- _Suas instruções_
Extraia por completo o trecho abaixo sobre o vestir e o corpo, reproduzindo-o sem nenhuma alteração.

- _Trecho selecionado_
Vestindo-se, o indivíduo dá a seu corpo novos significados que irão perpassar os diálogos estabelecidos com o mundo e com os demais indivíduos. a veste também compõe o sujeito social. Miriam Mendonça (2005, p.45) entende que “o vestir intervém no processo de percepção do corpo, agregando às suas formas valores capazes de desvelar as janelas do espírito, ao estabelecer uma espécie de contaminação entre o exterior e o interior de cada um”. Atenta-se aqui ao fato de que “a aparência corporal presentifica certos pertencimentos e determinadas adesões” (CIDREIRA, 2010, p.242) podendo ser compreendida como “vetor expressivo e propiciador de relações identificatórias” (CIDREIRA, 2010, p.237).

- _Lista de registros_

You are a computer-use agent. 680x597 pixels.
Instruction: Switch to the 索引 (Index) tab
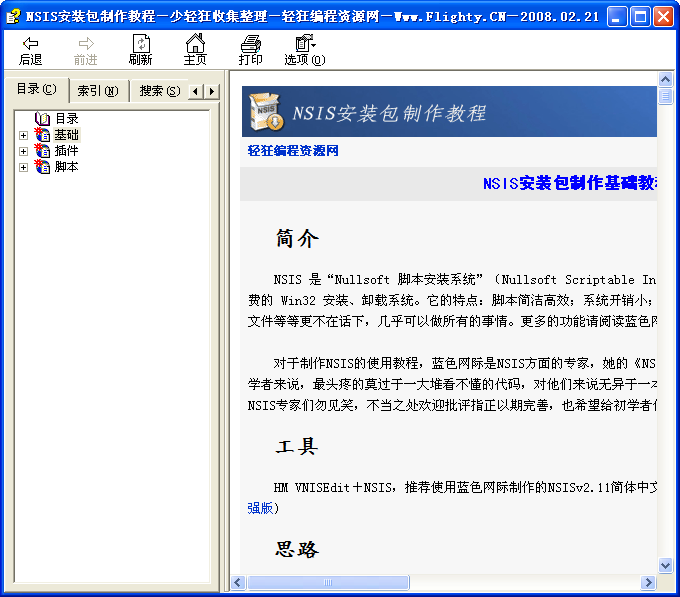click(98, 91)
--
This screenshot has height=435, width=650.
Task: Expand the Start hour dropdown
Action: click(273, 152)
* * *
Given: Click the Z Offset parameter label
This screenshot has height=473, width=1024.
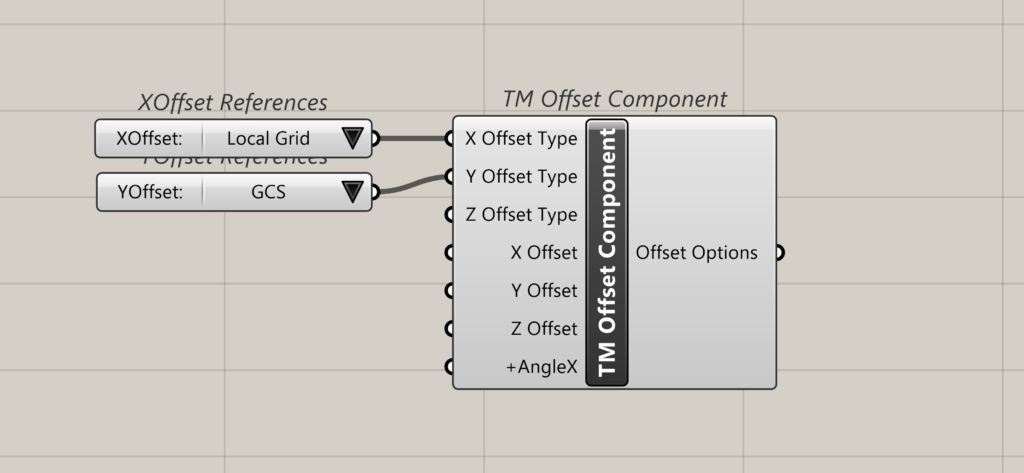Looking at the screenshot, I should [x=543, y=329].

- _Resposta completa_
Vestindo-se, o indivíduo dá a seu corpo novos significados que irão perpassar os diálogos estabelecidos com o mundo e com os demais indivíduos. a veste também compõe o sujeito social. Miriam Mendonça (2005, p.45) entende que “o vestir intervém no processo de percepção do corpo, agregando às suas formas valores capazes de desvelar as janelas do espírito, ao estabelecer uma espécie de contaminação entre o exterior e o interior de cada um”. Atenta-se aqui ao fato de que “a aparência corporal presentifica certos pertencimentos e determinadas adesões” (CIDREIRA, 2010, p.242) podendo ser compreendida como “vetor expressivo e propiciador de relações identificatórias” (CIDREIRA, 2010, p.237).